I think most providers work this way? Our API doesnt actually have a way of retrieving a single flag, as there's really no point given our model.

I think most client side / JS providers work this way. On the server side, many seem to (at least occasionally) perform I/O operations on evaluation. This is why many SDKs have async server-side APIs. I'd like to maintain a unified interface between both, if possible.

dabeeeenster commented 1 year ago

Sounds like we're about to open a big can of 🪱 🪱 stateful worms 🪱 🪱 🪱

justinabrahms commented 1 year ago

Luckily, any 🪱stateful worms🪱 are isolated to specific providers, not in the OF SDKs.

At eBay, our mobile folks have a locally stored copy of stale flags on second+ run. We issue a request for a "hey, give me these known important flags right now" and a second "give me the rest of the flags I'll need" sorts of API calls. So I think this dovetails with #34 as well.

Flag management platforms typically want to capture an analytics event whenever a flag is evaluated, as a way of tracking flag usage (to detect stale flags) and as a cheap way to instrument multivariate experiments.

We're currently using/planning to use provider hooks and hook hints to accomplish this. This also comes up in optimistic threading contexts where you might fetch a flag but not actually use the result and don't want to track it. (Not sure if I've made a ticket for this)

It seems like providers should have some mechanism to say "hey.. I'm going to be asking for flags soon. Maybe prefetch them?". Additionally, this seems in line with things I've seen some vendors do which is load flags, and then listen to an event stream for any updates. The question becomes "how much preloading/caching is the right amount".. and OF shouldn't really have an opinion on that. It should be between the app author and the provider. I think we're on the hook to provide APIs for developers to communicate prefetch intent.. and possibly provide a way to nicely tell developers that prefetch/caching isn't supported by a given provider.

dabeeeenster commented 1 year ago

Yes - agree with this. I think we need to do some research into different operation modes of providers; that effectively control the chatty-ness/caching-ness of the provider SDK.

Just thinking of Flagsmith - we're more imperative - our flags are stored locally by the SDK and not retrieved again unless the developer explicitly calls getFlags.

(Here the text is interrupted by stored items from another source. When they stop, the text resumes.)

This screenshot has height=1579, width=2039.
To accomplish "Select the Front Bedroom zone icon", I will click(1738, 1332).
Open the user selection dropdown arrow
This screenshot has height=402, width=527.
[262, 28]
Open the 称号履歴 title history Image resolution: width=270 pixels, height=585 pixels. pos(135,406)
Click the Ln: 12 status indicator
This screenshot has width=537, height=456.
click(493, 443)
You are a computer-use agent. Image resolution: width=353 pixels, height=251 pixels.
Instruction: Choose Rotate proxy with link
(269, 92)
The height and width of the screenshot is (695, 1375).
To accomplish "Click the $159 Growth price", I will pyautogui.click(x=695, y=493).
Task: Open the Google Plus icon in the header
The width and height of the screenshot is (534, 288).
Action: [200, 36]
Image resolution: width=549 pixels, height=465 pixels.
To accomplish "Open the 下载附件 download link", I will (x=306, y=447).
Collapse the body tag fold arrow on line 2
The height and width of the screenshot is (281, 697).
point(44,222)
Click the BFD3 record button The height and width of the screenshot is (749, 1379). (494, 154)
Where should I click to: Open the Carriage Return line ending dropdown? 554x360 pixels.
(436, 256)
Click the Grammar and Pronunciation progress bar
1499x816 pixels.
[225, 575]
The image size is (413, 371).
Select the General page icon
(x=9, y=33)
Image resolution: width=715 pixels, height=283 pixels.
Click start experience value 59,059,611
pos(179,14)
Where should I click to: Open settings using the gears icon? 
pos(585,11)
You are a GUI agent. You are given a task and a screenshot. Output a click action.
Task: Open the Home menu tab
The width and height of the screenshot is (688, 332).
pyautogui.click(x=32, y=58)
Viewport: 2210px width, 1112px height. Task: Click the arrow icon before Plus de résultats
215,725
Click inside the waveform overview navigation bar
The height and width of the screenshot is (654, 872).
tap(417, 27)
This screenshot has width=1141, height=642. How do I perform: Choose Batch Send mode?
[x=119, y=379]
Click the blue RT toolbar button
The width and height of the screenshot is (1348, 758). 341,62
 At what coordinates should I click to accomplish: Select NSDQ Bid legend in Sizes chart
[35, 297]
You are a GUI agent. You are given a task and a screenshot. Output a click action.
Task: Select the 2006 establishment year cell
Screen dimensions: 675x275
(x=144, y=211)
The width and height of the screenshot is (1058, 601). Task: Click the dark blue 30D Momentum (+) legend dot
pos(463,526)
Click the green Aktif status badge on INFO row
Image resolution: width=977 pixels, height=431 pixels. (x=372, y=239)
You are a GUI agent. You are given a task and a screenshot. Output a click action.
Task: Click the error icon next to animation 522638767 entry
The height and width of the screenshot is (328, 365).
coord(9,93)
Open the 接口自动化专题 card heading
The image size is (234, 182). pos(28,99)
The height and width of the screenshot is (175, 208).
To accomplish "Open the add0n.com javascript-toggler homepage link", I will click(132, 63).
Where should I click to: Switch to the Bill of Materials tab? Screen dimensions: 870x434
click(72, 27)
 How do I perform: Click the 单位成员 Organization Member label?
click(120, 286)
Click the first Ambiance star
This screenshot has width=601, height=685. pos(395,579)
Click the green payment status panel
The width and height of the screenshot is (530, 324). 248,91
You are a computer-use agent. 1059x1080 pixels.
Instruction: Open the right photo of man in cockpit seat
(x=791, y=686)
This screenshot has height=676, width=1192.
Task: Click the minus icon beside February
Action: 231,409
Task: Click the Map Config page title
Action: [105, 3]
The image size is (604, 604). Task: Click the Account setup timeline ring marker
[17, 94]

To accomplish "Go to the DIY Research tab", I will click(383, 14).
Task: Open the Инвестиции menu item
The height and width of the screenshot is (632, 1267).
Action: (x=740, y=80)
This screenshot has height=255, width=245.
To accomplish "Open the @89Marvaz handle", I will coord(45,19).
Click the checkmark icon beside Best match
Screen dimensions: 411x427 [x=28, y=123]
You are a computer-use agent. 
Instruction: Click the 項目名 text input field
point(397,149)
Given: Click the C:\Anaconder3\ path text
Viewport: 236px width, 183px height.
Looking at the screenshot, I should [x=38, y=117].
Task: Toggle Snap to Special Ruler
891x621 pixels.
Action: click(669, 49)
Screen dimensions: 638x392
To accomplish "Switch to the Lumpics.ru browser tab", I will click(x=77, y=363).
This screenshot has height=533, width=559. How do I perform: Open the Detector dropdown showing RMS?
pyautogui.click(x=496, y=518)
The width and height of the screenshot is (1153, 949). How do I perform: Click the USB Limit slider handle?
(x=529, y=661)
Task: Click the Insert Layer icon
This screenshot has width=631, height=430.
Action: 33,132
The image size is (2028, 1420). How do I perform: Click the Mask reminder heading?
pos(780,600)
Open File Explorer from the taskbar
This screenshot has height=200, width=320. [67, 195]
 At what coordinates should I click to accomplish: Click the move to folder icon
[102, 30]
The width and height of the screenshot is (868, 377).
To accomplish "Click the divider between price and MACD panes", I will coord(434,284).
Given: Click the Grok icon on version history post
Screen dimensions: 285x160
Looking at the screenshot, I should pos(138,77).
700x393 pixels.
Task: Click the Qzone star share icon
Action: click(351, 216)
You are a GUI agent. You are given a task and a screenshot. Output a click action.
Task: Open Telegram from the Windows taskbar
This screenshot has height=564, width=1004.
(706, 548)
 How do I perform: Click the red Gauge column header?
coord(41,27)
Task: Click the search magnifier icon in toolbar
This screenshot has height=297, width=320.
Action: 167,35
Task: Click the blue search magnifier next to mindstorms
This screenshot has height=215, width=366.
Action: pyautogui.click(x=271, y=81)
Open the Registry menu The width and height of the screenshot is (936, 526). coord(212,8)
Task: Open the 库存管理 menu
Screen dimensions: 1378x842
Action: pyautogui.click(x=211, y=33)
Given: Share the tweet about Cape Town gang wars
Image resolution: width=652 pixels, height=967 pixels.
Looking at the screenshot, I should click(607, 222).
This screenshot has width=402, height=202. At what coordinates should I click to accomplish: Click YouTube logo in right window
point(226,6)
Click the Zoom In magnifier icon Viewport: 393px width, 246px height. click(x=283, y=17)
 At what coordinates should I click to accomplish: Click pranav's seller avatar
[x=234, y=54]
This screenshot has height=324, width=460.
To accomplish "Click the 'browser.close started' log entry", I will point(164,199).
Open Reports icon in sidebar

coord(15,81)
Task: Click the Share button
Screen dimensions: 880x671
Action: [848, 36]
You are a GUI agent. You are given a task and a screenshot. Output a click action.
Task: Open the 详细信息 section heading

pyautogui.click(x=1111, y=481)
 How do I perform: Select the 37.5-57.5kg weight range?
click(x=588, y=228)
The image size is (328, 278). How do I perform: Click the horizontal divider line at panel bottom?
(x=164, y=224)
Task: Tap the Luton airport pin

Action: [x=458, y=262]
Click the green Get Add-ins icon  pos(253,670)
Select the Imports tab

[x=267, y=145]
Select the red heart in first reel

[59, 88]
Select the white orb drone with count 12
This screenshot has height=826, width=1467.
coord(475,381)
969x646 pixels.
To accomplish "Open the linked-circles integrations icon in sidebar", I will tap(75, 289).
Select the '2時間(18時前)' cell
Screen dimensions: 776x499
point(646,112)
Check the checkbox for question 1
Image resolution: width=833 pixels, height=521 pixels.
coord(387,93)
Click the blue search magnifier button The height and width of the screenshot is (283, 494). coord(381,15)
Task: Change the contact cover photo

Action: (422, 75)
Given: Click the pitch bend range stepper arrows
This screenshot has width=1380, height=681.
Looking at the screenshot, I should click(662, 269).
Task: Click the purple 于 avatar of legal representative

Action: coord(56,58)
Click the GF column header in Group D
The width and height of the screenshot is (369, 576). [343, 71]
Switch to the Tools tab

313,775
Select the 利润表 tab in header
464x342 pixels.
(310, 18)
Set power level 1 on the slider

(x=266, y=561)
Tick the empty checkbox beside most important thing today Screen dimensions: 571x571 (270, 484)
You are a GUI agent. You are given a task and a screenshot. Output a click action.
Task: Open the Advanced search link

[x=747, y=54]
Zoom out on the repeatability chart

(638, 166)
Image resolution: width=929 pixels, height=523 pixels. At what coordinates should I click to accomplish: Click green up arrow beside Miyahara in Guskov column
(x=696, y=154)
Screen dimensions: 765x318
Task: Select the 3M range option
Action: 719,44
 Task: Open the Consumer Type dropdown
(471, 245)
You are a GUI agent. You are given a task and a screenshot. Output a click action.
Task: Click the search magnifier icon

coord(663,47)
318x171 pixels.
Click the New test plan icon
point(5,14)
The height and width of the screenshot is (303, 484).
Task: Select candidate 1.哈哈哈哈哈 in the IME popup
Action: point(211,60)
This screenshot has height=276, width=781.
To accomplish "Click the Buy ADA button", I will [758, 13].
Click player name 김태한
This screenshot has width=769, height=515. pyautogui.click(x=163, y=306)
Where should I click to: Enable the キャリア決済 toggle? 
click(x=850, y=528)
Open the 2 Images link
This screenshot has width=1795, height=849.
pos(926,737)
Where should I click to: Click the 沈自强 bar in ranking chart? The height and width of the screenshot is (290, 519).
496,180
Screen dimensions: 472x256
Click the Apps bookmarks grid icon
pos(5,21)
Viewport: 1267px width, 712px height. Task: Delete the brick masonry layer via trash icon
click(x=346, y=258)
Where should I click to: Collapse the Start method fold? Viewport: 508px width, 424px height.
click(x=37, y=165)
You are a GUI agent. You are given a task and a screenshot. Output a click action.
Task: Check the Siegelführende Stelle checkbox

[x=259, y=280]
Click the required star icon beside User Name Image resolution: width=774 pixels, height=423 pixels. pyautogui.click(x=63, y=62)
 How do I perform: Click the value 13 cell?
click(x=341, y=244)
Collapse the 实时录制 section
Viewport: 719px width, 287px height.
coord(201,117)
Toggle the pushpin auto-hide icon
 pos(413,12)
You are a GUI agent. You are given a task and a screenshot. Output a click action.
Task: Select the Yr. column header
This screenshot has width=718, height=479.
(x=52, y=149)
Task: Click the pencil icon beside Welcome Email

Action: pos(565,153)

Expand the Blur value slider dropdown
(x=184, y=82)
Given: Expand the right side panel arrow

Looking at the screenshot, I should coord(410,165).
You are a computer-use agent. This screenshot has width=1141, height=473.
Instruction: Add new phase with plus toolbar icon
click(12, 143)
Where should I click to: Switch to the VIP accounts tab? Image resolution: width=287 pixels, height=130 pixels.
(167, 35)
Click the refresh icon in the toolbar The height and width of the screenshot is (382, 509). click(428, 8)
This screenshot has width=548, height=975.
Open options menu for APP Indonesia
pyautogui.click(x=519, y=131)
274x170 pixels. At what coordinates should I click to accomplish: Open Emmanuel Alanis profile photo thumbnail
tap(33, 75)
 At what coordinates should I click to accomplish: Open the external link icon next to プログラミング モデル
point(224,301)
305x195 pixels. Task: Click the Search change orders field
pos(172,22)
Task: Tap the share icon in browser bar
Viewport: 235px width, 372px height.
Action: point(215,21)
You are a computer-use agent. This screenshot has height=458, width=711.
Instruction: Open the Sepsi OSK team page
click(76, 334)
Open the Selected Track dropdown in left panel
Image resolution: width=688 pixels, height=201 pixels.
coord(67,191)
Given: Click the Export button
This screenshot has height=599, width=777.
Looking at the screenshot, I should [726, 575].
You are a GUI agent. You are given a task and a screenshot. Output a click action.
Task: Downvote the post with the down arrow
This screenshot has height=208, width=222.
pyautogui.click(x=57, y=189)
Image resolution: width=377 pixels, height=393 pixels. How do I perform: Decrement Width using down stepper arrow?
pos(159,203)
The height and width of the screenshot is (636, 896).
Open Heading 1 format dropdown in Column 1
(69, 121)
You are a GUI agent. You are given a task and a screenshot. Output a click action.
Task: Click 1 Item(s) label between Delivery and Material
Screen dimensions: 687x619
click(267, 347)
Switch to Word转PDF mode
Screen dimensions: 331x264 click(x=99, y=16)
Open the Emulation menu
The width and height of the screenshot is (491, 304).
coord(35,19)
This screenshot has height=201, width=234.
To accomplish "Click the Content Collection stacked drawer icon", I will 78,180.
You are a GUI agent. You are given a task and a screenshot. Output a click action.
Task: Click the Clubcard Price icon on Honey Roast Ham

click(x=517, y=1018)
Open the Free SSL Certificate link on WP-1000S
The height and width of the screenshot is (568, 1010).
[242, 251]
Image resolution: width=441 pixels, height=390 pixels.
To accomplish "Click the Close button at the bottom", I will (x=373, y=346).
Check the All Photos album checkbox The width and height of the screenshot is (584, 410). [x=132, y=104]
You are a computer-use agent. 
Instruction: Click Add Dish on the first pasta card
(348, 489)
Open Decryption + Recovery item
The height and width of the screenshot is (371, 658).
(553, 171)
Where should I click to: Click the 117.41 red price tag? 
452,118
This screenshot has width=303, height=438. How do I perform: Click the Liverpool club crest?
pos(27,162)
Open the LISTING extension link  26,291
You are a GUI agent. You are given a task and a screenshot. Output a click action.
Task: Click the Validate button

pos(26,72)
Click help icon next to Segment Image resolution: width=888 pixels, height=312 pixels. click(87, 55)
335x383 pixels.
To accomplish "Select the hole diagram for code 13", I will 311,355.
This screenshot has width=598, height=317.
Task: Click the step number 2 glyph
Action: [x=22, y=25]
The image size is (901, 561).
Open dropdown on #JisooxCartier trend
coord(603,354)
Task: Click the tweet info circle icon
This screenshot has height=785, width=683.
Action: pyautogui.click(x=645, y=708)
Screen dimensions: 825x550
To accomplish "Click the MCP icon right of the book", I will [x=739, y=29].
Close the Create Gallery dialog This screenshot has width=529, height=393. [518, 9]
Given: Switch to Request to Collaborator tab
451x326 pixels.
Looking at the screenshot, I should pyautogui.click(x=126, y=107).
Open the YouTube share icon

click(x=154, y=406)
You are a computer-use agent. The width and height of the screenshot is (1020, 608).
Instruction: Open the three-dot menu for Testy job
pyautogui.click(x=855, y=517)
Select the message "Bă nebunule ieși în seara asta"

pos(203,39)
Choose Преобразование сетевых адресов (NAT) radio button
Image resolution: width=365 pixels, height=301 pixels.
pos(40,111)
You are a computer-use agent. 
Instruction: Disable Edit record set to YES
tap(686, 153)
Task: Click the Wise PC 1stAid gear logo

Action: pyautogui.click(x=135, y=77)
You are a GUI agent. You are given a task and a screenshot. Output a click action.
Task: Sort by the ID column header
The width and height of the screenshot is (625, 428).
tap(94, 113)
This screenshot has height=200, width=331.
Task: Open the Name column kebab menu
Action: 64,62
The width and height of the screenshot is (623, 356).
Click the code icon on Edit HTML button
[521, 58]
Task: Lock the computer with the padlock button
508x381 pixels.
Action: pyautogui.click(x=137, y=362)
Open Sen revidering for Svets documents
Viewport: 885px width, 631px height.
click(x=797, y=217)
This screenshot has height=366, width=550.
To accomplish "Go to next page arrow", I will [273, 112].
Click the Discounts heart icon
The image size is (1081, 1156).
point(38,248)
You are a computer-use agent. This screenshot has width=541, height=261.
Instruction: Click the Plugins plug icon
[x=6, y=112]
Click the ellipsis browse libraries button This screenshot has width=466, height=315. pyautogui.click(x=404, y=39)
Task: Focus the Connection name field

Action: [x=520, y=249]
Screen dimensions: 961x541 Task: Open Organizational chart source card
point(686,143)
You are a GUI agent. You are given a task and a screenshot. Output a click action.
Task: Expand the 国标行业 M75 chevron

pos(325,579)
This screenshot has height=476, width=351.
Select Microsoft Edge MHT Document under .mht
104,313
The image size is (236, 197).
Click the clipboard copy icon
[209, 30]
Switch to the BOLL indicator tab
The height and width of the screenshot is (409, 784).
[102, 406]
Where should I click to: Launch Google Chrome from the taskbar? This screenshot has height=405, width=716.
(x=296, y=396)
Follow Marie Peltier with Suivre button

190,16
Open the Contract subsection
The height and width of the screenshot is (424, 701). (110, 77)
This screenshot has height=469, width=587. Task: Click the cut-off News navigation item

Maybe some providers are more declaritive. I guess if we added a refreshFlags method some providers would just NOOP it.

github-actions[bot] commented 1 year ago

This issue is stale because it has been open 30 days with no activity. Remove stale label or comment or this will be closed in next 60 days.

liran2000 commented 1 year ago

I can't speak for other providers, but the way Flagsmith works is that there are 2 discrete stages.

Flag Retrieval. All the Flags for the Environment are received in a single call - 'getFlags()'. This is basically just a list of Flags and their states. The SDKs then hold this list in memory. We track these calls on our AP.

Flag Evaluation. Then the SDK can request the boolean or string value of any flag whenever they like, just grabbing stuff from that list in memory. We do also track these as "evaluations" on the client and then send them back to the server regularly.

I think most providers work this way? Our API doesnt actually have a way of retrieving a single flag, as there's really no point given our model.

I think some of this discussion people are maybe using mixed meanings?

I agree, it is 2 items.
Sharing our use case. Without getting into specific implementation details, per existing behavior, for a specific request properties context, the flow is fetching all flag names from the provider. Then iterate and evaluating each flag at a context level, resulting with a list of enabled boolean flags. Then we have a list of enabled flags for the context, and we can pass it to creation of a "remote" object.

I am not requesting to add anything like that to the spec, but sharing for the discussion.